An important new chapter is being written by Marta Luksza, PhD, Assistant Professor of Oncological Sciences, and Genetics and Genomic Sciences, at the Icahn School of Medicine at Mount Sinai. She and her research team reported on a study, published in Nature in June 2022, of 70 pancreatic cancer patients over 10 years, which found that spontaneous immunoediting did indeed occur in human cancers, resulting in the immune system detecting immunogenic antigens (neoantigens) in primary tumors. That detection, in turn, induced the antigen to be eliminated in recurrent tumors, and long-term survivors of the disease had more robust immune systems with strong T cell activity in primary tumors compared to the general study population.

“Most intriguing is our finding that well-developed immune systems in the rare survivors of pancreatic cancer had the unique ability to ‘see’ high-quality neoantigens and mark them to be killed,” says lead author Dr. Luksza, whose computer science background informs her research for The Tisch Cancer Institute at the intersection of evolutionary biology and immunology.

Using the dynamic of how the immune system marks neoantigens, Dr. Luksza’s team has created a model that captures the selective pressures by T cells on tumor clones. “We believe this clearer understanding of the mechanisms involved in the evolution of tumors could have tremendous implications for the future design of therapeutics for pancreatic as well as other types of cancer,” she states.

Immunoediting historically had the hallmarks of surveillance and elimination of tumor cells, but over the years it has evolved to include two other phases that involve equilibrium and escape. More specifically, the rare cancer cells that are not destroyed in surveillance and elimination phase enter the equilibrium phase, where they are maintained in a state of immune system-mediated growth dormancy. In the final escape phase, tumors further adapt to evade immune recognition, including hijacking the immune system’s own pathways to escape T cell control and grow unconstrained in the host.

The tumor cell “fitness” model created by the Mount Sinai-led researchers is in sync with the three evolutionary phases of immunoediting. It predicts how immune system pressure prompts cancer cell populations to evolve over time, and the statistical evidence the team has gathered suggests that patients who survive the longest develop genetically less heterogenous recurrent tumors with fewer immunogenic mutations, or neoantigens, Dr. Luksza explains.

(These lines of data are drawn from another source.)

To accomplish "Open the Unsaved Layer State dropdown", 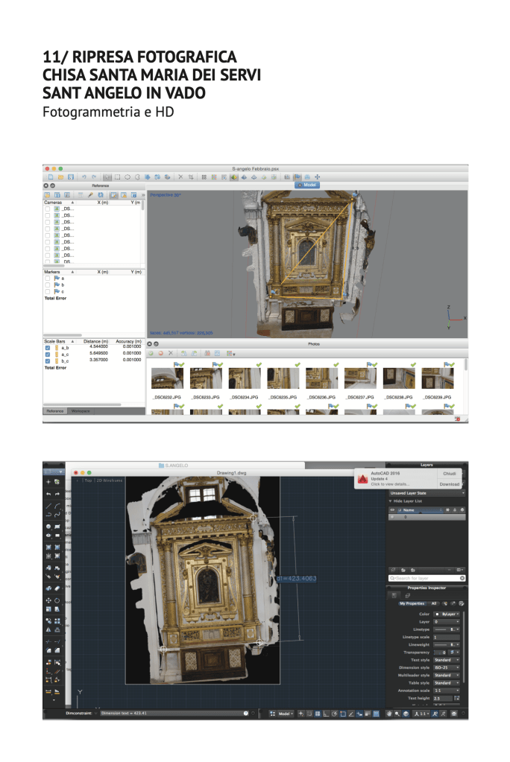I will (427, 493).
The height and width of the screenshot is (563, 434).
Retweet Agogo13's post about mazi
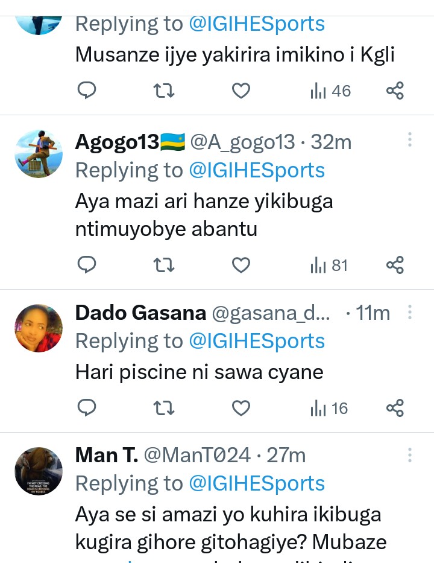[164, 265]
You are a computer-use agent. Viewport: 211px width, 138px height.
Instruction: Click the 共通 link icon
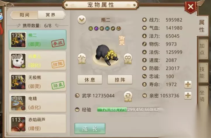click(128, 58)
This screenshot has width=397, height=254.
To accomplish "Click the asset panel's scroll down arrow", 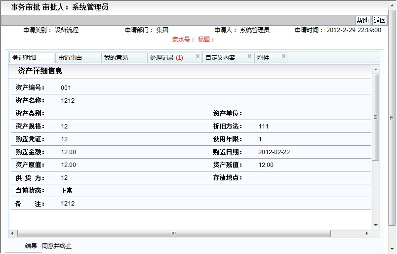I will [x=376, y=225].
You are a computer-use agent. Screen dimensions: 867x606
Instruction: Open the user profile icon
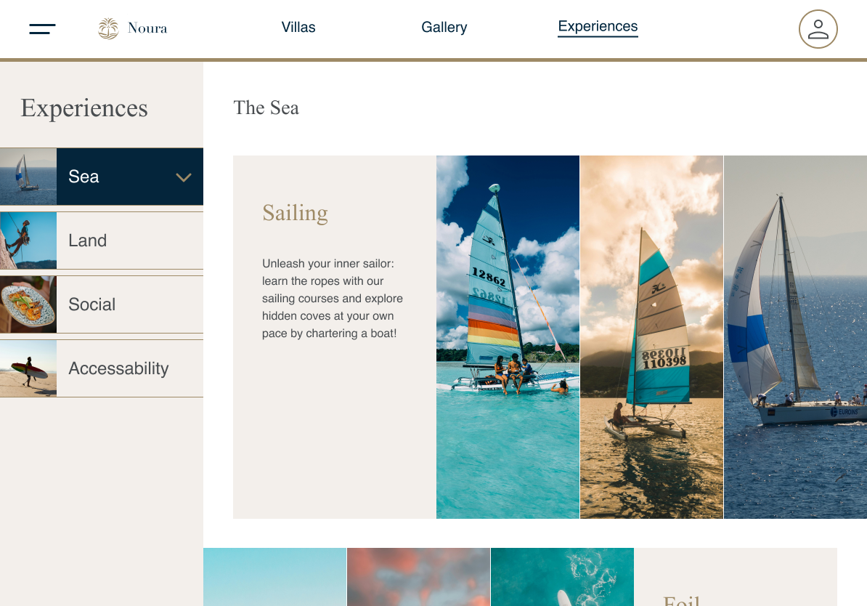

As we look ahead, these findings provide a rationale to use neoantigen-based therapies to activate immunity in pancreatic and similarly low-mutated cancers.

Marta Luksza, PhD

The fitness model is now being evaluated in a therapeutic context of personalized vaccines for pancreatic cancer as part of a clinical trial in collaboration with Memorial Sloan Kettering Cancer Center, BioNTech, and Genentech.

“We believe our model will lead us to the design of an effective vaccine that can optimally stimulate the immune system by targeting the right combination of high-quality neoantigens,” says Dr. Luksza. “And that excites me the most about the work we do: using mathematical approaches to create novel treatments such as personalized vaccines with the potential to make a difference in the lives of people with cancer.”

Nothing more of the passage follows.